All participants in the operation did a walkthrough to debrief their roles and actions. I was the last guy to go through, trying to recall every detail to the best of my ability while exhausted and numb.
Meanwhile, PES was busy counting bullets and collecting brass. They took photographs of everything, including me in my uniform. They wanted to make sure they had all the facts, including proof that I was immediately identifiable as a cop.
After my walkthrough, my commander looked at me and asked, “Who do you want as your companion officer?” That was the best thing he could have done for me that day. An hour later, I was sitting at a diner with a veteran SWAT officer I highly respected. I ate scrambled eggs and bacon in a bloody uniform, searching for some semblance of normalcy.
We headed to police headquarters afterwards so I could give my official statement. I signed it and was sent home with the caveat that I would need to make an appointment with our departmental psychiatrist before I could return to full duty. At the time, administrative leave was only one day off, but I was allowed to take a couple of extra days.
The emotional aftermath of a deadly force incident
And then it started. I didn’t feel normal anymore because I had done something very abnormal – I killed somebody. I was justified in doing it, but it was still traumatic and I would eventually face a Dallas County grand jury to defend my split-second actions.
I replayed the incident over and over and felt like crawling out of my skin. Exhaustion set in. I had anxiety about what my peers thought. Whether they admit to it or not, other officers will Monday-morning-quarterback you because you’ve become “that guy.” This is a huge disservice to the involved officer. The shooter has enough on his mind to worry about besides the rants of people who believe they could have done a better job.
Operators who were in the room with me during the shooting came up with their own versions of what happened to explain their actions and inactions. People who weren’t even there were probably my worst critics. The next day, I had a salty SWAT veteran question my judgment, and he was at home sleeping when all of this occurred. Whether it’s your peers or the news media, I can’t emphasize enough how brutal and unexpected the Monday morning quarterbacking is following an officer-involved shooting.
My phone rang off the hook. Most were concerned family and friends; some were colleagues who had heard multiple versions of the shooting and wanted to get it straight from the horse’s mouth.
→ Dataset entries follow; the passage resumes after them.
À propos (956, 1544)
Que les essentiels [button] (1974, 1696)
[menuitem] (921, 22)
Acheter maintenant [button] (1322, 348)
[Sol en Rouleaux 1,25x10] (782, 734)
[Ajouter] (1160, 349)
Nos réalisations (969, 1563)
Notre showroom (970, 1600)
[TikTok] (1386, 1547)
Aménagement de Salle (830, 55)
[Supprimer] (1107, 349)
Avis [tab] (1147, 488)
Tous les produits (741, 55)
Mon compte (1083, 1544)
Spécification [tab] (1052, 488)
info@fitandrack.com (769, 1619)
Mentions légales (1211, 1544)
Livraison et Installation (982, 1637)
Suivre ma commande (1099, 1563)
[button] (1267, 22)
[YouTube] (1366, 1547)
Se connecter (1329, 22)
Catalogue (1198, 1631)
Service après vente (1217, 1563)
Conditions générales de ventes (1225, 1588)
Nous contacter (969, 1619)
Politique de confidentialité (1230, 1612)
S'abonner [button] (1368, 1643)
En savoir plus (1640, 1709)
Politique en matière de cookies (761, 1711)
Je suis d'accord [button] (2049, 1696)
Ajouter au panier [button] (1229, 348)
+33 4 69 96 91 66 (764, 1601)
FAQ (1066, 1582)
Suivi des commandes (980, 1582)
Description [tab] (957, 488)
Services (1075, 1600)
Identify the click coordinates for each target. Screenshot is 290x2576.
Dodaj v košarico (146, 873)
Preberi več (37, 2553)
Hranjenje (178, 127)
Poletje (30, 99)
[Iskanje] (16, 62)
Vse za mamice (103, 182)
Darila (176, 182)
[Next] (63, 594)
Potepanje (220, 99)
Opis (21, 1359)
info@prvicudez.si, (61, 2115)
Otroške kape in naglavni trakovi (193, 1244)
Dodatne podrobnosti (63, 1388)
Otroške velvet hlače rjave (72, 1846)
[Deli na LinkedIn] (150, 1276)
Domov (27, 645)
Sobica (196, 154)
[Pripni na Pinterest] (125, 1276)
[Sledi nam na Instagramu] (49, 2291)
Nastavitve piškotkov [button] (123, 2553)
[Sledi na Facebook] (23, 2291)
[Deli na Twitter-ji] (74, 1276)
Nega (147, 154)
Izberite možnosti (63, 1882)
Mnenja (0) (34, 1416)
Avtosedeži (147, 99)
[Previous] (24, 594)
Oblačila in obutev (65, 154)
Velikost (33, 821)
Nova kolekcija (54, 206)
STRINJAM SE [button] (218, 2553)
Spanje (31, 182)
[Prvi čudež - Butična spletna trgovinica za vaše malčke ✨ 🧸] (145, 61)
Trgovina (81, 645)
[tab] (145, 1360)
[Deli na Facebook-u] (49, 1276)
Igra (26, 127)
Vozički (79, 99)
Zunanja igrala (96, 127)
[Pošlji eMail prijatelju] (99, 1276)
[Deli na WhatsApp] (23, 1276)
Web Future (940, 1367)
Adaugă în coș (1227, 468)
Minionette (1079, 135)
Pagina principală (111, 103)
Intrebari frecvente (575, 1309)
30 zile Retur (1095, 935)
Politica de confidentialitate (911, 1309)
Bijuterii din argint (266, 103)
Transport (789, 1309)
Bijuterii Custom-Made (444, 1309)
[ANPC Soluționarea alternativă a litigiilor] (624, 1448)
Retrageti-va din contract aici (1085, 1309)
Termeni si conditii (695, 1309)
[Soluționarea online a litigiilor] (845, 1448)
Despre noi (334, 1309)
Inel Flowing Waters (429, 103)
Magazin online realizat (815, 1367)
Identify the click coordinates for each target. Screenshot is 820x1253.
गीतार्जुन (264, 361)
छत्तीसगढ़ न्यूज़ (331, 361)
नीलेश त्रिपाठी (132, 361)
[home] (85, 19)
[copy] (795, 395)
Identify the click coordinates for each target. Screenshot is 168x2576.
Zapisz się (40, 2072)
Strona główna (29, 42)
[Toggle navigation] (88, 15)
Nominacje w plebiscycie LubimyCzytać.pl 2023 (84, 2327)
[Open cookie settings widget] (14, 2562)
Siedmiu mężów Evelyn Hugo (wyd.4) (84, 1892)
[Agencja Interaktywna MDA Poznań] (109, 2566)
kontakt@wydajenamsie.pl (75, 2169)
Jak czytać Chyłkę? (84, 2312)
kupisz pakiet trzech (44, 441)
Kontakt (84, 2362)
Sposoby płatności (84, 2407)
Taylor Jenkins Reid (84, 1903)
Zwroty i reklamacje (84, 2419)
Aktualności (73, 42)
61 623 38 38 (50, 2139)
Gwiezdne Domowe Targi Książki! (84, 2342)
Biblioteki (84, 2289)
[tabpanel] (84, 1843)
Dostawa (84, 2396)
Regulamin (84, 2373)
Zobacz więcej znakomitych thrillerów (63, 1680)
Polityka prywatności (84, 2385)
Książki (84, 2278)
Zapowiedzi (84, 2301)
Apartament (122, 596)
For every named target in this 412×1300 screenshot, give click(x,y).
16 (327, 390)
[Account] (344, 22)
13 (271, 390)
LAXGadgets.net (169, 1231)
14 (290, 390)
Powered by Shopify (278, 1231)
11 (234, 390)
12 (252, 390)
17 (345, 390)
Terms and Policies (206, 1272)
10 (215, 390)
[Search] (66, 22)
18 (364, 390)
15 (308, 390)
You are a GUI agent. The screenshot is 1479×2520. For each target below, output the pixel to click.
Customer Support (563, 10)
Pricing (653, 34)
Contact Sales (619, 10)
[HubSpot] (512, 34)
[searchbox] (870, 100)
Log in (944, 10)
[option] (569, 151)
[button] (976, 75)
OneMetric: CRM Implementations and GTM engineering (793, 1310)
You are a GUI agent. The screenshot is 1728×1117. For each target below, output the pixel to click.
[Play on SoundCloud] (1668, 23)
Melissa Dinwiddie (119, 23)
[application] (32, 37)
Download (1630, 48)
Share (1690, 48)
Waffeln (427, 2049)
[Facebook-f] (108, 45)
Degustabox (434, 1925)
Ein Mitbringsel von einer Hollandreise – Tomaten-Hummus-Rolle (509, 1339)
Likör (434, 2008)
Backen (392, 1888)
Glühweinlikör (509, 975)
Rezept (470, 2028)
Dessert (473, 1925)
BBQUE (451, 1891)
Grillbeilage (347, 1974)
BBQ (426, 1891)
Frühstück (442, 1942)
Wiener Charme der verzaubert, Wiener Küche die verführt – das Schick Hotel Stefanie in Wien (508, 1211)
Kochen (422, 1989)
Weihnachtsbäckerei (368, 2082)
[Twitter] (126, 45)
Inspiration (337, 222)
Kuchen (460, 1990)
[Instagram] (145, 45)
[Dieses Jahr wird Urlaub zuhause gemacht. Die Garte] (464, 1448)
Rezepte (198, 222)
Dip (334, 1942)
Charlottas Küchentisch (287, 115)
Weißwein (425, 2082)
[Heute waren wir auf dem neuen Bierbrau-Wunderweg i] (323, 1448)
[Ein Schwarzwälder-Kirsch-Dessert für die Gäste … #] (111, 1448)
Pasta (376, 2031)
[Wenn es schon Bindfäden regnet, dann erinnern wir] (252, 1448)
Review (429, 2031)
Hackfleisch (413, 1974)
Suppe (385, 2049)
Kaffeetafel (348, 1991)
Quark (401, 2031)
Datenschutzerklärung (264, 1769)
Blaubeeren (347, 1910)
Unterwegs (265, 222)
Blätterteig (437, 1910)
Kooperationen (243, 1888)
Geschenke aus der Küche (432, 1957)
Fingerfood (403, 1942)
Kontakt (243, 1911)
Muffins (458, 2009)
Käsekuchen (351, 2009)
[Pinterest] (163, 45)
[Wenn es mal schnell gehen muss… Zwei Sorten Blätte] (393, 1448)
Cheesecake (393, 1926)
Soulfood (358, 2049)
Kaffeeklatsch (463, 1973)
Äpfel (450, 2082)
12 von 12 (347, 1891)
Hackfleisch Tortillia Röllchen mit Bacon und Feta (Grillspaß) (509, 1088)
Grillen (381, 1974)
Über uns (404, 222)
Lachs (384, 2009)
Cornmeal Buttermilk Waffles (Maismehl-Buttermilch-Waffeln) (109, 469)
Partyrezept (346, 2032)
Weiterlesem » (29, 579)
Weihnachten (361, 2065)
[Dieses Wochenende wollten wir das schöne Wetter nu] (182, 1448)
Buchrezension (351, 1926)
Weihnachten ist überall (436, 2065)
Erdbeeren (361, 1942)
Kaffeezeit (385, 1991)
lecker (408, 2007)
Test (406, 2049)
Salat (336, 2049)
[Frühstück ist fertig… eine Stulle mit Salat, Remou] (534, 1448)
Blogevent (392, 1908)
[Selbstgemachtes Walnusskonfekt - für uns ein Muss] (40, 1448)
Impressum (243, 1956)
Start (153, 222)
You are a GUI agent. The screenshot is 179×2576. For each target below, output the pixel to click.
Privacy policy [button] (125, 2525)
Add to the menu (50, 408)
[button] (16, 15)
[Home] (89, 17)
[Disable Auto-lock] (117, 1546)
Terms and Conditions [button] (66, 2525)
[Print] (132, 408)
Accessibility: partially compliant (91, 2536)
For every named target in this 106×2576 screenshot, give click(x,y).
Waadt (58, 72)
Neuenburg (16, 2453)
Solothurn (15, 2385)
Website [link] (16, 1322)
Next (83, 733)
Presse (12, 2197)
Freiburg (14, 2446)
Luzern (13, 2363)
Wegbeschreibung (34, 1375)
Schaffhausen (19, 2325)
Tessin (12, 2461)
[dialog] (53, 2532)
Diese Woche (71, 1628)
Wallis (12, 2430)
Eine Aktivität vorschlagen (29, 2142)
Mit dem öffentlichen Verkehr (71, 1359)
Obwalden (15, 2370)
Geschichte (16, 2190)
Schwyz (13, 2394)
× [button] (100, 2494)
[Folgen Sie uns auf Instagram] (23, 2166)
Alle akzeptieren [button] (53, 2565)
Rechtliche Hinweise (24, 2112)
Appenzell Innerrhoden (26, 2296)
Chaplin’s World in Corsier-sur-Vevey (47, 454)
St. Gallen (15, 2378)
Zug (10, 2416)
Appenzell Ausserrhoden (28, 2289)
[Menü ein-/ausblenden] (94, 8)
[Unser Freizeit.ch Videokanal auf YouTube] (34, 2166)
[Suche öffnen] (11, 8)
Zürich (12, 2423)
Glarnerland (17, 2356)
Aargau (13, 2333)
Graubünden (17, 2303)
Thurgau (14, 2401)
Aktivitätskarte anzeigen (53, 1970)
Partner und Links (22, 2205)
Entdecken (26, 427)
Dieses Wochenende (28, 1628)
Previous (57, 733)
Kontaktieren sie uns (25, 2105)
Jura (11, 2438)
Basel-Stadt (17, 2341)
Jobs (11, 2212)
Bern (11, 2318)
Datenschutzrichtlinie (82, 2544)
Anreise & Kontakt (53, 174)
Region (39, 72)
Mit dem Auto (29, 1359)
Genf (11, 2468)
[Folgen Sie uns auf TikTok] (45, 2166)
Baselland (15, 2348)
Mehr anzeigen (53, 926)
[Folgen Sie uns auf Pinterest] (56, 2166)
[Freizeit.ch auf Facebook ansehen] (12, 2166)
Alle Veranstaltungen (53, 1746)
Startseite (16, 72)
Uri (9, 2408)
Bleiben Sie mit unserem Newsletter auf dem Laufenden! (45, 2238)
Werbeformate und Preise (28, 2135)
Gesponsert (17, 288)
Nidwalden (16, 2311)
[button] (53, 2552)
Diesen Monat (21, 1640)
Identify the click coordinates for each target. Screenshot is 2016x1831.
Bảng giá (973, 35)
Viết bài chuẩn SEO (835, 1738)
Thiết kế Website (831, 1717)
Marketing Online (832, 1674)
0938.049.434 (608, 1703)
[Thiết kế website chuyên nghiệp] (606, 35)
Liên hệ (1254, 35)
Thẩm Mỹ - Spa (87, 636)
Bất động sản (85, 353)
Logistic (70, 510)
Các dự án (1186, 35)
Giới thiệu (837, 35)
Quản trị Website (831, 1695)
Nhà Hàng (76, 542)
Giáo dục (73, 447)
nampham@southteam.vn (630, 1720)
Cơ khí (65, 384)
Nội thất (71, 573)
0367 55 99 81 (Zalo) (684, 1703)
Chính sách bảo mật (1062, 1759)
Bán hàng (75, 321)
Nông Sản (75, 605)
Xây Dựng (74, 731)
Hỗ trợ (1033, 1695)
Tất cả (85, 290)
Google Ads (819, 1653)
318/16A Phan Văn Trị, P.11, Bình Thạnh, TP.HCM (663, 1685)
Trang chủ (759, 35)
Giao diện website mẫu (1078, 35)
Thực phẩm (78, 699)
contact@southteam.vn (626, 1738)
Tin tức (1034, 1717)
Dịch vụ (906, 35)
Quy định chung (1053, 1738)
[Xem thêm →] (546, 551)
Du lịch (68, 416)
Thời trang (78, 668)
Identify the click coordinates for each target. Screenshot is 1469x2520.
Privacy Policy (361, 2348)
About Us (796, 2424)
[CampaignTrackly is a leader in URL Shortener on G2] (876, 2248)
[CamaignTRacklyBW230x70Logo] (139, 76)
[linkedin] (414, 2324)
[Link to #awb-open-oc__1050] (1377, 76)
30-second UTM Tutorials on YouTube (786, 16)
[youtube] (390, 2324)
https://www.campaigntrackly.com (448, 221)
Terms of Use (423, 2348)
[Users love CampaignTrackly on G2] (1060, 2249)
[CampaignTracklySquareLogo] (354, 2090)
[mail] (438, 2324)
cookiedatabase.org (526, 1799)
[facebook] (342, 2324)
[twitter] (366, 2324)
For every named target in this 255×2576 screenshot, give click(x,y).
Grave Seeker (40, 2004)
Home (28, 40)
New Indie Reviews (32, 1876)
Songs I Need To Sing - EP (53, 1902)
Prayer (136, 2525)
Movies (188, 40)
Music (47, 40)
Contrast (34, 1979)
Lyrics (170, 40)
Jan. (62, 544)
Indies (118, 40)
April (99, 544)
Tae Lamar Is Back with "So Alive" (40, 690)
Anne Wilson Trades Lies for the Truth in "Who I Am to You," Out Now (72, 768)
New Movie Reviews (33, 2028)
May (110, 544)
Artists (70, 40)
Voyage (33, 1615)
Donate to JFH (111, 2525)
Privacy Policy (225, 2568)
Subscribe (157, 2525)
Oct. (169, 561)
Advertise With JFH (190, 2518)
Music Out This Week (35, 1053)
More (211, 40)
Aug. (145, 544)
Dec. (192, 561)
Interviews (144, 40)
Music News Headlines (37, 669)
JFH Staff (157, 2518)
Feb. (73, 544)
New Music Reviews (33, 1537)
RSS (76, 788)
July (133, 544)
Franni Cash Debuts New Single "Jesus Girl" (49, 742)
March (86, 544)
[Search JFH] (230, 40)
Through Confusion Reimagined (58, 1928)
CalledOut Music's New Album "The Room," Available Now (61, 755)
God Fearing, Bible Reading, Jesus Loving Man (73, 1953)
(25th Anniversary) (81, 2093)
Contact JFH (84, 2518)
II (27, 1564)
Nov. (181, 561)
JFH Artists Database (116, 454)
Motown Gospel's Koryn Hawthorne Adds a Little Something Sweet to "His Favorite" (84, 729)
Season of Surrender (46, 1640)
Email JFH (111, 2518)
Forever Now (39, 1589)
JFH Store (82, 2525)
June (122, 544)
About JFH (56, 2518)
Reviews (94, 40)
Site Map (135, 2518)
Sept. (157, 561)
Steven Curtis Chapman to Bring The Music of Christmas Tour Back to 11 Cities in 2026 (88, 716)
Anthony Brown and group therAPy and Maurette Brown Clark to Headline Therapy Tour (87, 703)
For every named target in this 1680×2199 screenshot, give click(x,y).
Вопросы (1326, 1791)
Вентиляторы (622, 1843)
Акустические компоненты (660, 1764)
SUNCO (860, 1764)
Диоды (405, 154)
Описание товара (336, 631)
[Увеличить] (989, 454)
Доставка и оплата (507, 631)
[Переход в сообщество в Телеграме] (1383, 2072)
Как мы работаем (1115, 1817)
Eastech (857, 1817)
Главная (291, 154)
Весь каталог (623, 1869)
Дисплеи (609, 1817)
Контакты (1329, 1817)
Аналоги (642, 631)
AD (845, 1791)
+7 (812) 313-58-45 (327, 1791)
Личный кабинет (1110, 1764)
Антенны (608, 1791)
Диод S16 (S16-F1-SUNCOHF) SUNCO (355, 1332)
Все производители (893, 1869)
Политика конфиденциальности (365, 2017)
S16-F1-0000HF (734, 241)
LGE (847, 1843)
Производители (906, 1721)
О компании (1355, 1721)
It’s actually good for an officer to tell the story because it makes you feel normal. You also start remembering details you may have forgotten in the immediate aftermath. It’s like waking up from a dream and starting to recall different parts and pieces as the hours pass. I’d think to myself, Damn, I said I looked left and broke right, when I really looked right and broke right. I need to amend my statement.
When I went to see the psychiatrist, he went through a long checklist with me:
- Do you have an appetite?
- Can you sleep?
- Are you depressed?
I returned to work immediately after that visit, probably sooner than I should have. There’s a much better understanding today of how important it is for management to give officers enough time to decompress. When they return, don’t throw them back in the saddle too quickly.
How to reintegrate a police officer after a deadly shooting
Officers involved in shootings shouldn’t be forced back into their operational duties right away. They have been through an incredibly traumatic experience, no matter how tough they act. Ease them back into work. Give them a few weeks of restricted duty or have them conduct training at the range so they can gradually assimilate their regular duties.
Don’t second-guess the officer’s decision and don’t allow other people to do it. Just leave it to the investigators.
You experience a variety of unexpected emotions when you shoot someone. I was a highly trained SWAT officer; that’s why I made the decision to use deadly force, but the after-effects were still tough to deal with.
Going forward, I thought I was going to be involved in a shooting on every dynamic entry. I knew it was irrational, but I thought I’d be too quick on the trigger. On my first day back on duty, my sergeant made me the point man on a warrant execution. I burst through the front door, confronted a suspect in the first room, and ordered him to get down on the ground. He quickly complied, and I had never been more relieved in my life. It reinforced the fact that I was still tactically in control of my actions and making sound decisions.
With all its challenges, the best thing to come out of my experience was the opportunity to be someone else’s companion officer. A few years after my shooting, a patrol rifleman responded to a robbery at a Shell station. He took aim and fired after the suspect pulled a gun on him. This young man was completely shaken up when I arrived. I told him exactly what my sergeant had said to me: “Relax. You did the right thing.”